# WORK ORDER
Of the lines in the data below, write out exactly those from the one holding "You are a GUI" through the one holding "Ablehnen (61, 1390)", both included.

# GIVEN DATA
☆ ☆ ☆
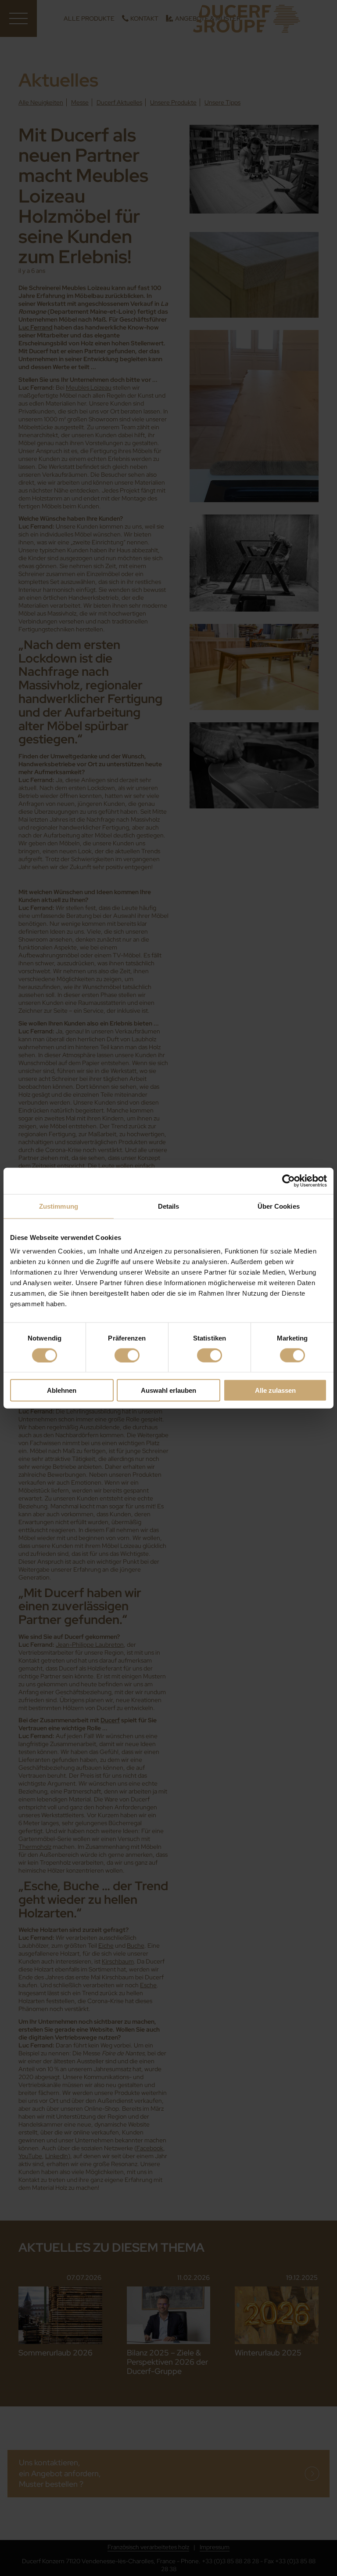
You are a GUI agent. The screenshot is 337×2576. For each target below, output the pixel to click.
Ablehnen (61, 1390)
☆ ☆ ☆
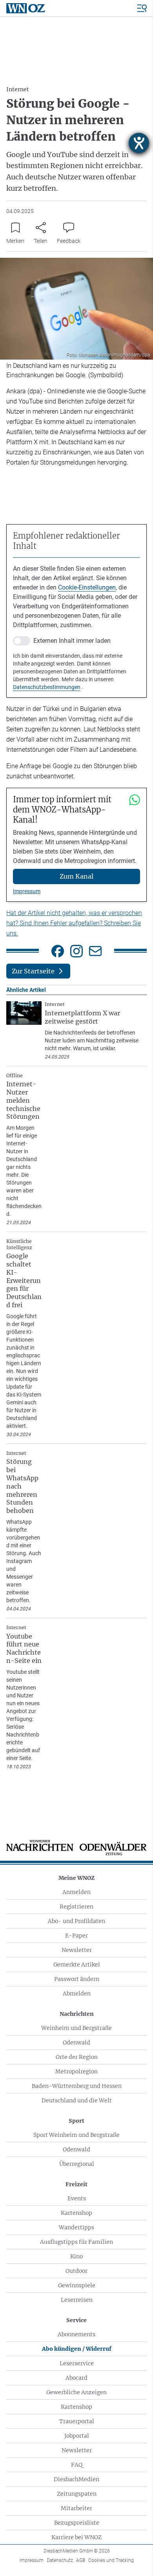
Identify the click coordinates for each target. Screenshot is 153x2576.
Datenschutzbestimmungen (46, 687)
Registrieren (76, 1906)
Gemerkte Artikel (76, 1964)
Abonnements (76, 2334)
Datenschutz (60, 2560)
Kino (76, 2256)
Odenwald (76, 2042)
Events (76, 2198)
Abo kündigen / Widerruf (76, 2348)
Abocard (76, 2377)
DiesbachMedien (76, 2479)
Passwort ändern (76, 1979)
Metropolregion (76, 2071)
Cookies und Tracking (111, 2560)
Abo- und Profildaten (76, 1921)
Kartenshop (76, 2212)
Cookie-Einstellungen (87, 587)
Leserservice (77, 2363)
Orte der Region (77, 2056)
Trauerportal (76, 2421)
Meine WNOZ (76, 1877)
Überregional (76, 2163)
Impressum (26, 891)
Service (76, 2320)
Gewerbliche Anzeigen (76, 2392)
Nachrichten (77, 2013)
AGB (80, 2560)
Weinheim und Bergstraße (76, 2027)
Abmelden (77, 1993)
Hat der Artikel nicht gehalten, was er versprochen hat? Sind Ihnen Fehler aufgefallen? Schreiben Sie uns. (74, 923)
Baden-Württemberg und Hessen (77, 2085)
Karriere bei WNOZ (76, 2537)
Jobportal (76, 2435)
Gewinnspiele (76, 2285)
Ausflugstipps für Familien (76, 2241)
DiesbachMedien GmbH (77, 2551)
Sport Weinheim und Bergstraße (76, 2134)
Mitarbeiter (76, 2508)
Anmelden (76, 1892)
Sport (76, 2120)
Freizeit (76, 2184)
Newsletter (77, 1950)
☆ ☆ ☆
# WRITTEN ANSWER
You are a GUI agent. The screenshot is 337×2576. For each target below, output the pixel to click.
Ablehnen (61, 1390)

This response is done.